▶ PROBLEM STATEMENT
Please duplicate the part of the records below that opens with the line containing "The height and" and closes with the line containing "Looking at the screenshot, I should [x=460, y=133].", keeping every line exactly as it is.

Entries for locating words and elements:

* * * * * * * * *

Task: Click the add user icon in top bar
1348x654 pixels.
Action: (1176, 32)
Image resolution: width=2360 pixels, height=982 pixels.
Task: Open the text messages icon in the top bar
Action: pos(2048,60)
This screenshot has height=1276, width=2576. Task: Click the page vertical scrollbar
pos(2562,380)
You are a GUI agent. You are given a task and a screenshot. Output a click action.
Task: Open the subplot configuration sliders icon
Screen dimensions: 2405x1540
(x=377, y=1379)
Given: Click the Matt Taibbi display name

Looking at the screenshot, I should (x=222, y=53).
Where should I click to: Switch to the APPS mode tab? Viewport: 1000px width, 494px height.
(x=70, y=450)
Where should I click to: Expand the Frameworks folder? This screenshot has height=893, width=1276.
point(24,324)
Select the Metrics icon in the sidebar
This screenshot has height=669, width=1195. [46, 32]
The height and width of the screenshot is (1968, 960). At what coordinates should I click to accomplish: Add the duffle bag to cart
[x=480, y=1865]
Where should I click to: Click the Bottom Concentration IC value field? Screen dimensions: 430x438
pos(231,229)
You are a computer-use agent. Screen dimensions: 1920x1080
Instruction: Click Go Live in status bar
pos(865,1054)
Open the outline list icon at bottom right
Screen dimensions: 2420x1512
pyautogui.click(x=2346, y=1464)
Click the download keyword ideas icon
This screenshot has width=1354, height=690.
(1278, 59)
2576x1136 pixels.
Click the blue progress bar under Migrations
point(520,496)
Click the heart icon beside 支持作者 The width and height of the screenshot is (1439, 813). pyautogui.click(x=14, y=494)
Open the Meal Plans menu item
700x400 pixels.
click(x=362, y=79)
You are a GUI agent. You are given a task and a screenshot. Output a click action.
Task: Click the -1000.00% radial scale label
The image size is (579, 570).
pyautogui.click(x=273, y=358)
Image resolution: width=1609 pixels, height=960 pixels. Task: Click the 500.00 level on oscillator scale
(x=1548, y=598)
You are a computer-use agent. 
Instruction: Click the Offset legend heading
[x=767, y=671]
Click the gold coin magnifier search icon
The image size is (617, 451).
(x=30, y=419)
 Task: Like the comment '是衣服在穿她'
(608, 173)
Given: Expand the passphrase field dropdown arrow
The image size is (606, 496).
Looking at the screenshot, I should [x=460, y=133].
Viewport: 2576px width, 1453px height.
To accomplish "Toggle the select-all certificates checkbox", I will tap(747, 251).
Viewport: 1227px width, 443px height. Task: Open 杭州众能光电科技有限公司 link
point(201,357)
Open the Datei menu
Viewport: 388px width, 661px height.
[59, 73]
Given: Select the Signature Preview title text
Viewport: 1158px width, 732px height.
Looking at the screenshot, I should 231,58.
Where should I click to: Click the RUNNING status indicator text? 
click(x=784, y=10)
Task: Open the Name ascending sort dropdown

* * * * * * * * *

▶ TASK OUTPUT
The height and width of the screenshot is (1968, 960). At what coordinates should I click to accomplish: Add the duffle bag to cart
[x=480, y=1865]
Where should I click to: Click the Bottom Concentration IC value field? Screen dimensions: 430x438
pos(231,229)
You are a computer-use agent. Screen dimensions: 1920x1080
Instruction: Click Go Live in status bar
pos(865,1054)
Open the outline list icon at bottom right
Screen dimensions: 2420x1512
pyautogui.click(x=2346, y=1464)
Click the download keyword ideas icon
This screenshot has width=1354, height=690.
(1278, 59)
2576x1136 pixels.
Click the blue progress bar under Migrations
point(520,496)
Click the heart icon beside 支持作者 The width and height of the screenshot is (1439, 813). pyautogui.click(x=14, y=494)
Open the Meal Plans menu item
700x400 pixels.
click(x=362, y=79)
You are a GUI agent. You are given a task and a screenshot. Output a click action.
Task: Click the -1000.00% radial scale label
The image size is (579, 570).
pyautogui.click(x=273, y=358)
Image resolution: width=1609 pixels, height=960 pixels. Task: Click the 500.00 level on oscillator scale
(x=1548, y=598)
You are a computer-use agent. 
Instruction: Click the Offset legend heading
[x=767, y=671]
Click the gold coin magnifier search icon
The image size is (617, 451).
(x=30, y=419)
 Task: Like the comment '是衣服在穿她'
(608, 173)
Given: Expand the passphrase field dropdown arrow
The image size is (606, 496).
Looking at the screenshot, I should [x=460, y=133].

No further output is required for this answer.